▸ **Given exercise a**:
In the records, scale the part that opens with the line containing "You are a computer-use" and closes with the line containing "tap(62, 230)". Give those lines again, requests included, with every coordinate in the answers multiplied by 2.45 and rounded to a whole number (halves up), and leave the pictures out.

▸ **Text excerpt**:
38 From the pleadings of the parties, the question to be determined in this Company petition is "Whether the Company petition as framed is competent, and as to whether the respondent Company deserves to be wound up on account of non payment of interest due to the Bondholders inspite of statutory demand notice".
39 The learned counsel for the petitioner vehemently contended;
(i) That it is proved that the respondent company has not paid interest due on the bonds after June 2009 and under the terms of the bond, it is an event of default which entitles the petitioner to seek recovery of the amount. The statutory notice was issued to the respondent to clear the payment, as the respondent has failed to clear admitted liability, petitioner is entitled to seek remedy under the Bond Trust deed.
(ii) That e-mails sent by the respondent company shows that the liability is admitted, as the respondent company informed the petitioner that it was arranging to make interest payment due on the bond and also assured payment of interest. Inspite of assurance, the admitted liability is not cleared.
(iii) That the learned counsel for the petitioner also referred to the notices issued from time to time and replies received thereto as also to counter filed by the respondent company, to contend that liability is admitted.
Therefore, the petitioner has successfully proved that the respondent company has failed to pay the admitted liability.
(iv) It was also contended that the petitioner was competent to maintain this petition as it was authorised on behalf of the holders of the bond and was instructed by the holders of 25% of bondholders to file the present petition for winding up.

▸ **Recorded data**:
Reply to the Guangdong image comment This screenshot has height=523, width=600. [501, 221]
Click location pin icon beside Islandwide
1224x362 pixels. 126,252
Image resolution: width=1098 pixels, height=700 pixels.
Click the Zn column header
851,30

...

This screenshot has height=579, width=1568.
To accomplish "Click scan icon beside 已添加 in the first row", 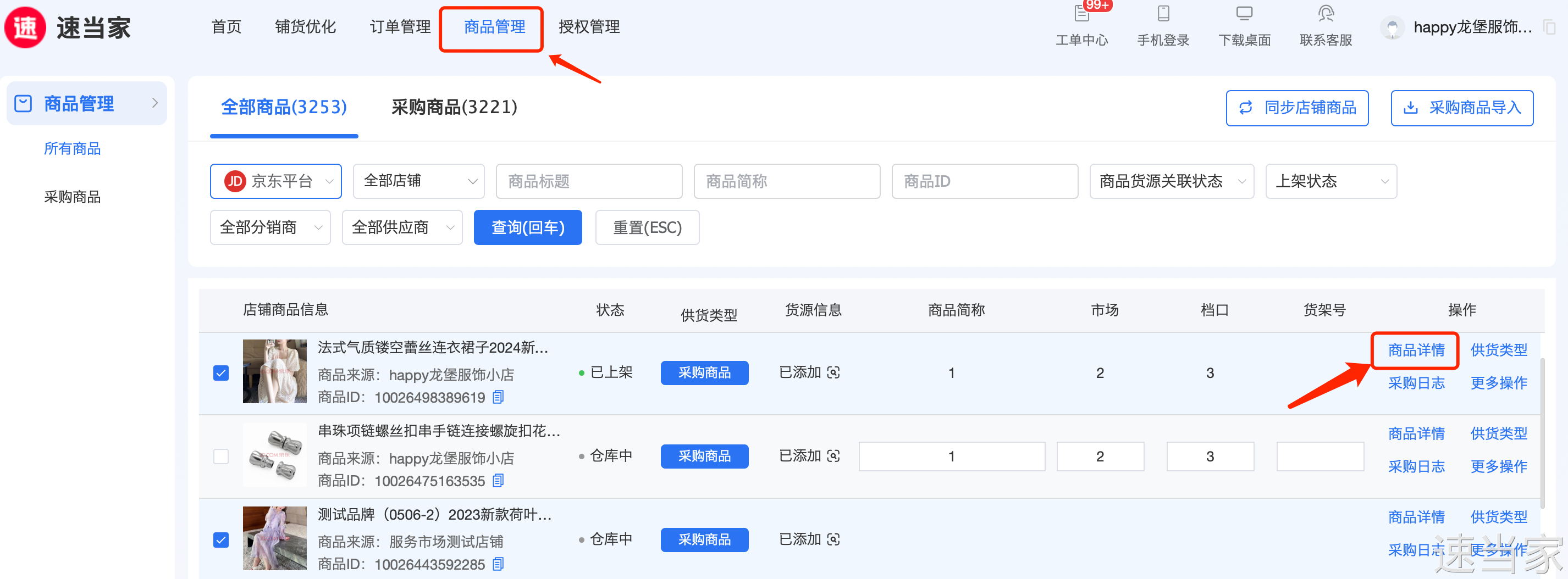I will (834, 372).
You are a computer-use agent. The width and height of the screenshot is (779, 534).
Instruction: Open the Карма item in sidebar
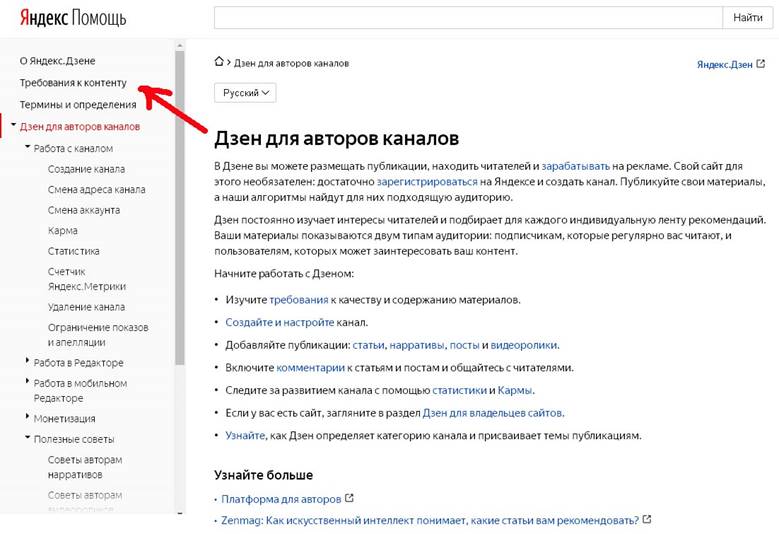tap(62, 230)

▸ **Given exercise b**:
Reproduce the whole text on the winding-up petition word for word.

▸ **Correct result a**:
You are a computer-use agent. The width and height of the screenshot is (779, 534).
Instruction: Open the Карма item in sidebar
tap(152, 564)

▸ **Correct result b**:
38 From the pleadings of the parties, the question to be determined in this Company petition is "Whether the Company petition as framed is competent, and as to whether the respondent Company deserves to be wound up on account of non payment of interest due to the Bondholders inspite of statutory demand notice".
39 The learned counsel for the petitioner vehemently contended;
(i) That it is proved that the respondent company has not paid interest due on the bonds after June 2009 and under the terms of the bond, it is an event of default which entitles the petitioner to seek recovery of the amount. The statutory notice was issued to the respondent to clear the payment, as the respondent has failed to clear admitted liability, petitioner is entitled to seek remedy under the Bond Trust deed.
(ii) That e-mails sent by the respondent company shows that the liability is admitted, as the respondent company informed the petitioner that it was arranging to make interest payment due on the bond and also assured payment of interest. Inspite of assurance, the admitted liability is not cleared.
(iii) That the learned counsel for the petitioner also referred to the notices issued from time to time and replies received thereto as also to counter filed by the respondent company, to contend that liability is admitted.
Therefore, the petitioner has successfully proved that the respondent company has failed to pay the admitted liability.
(iv) It was also contended that the petitioner was competent to maintain this petition as it was authorised on behalf of the holders of the bond and was instructed by the holders of 25% of bondholders to file the present petition for winding up.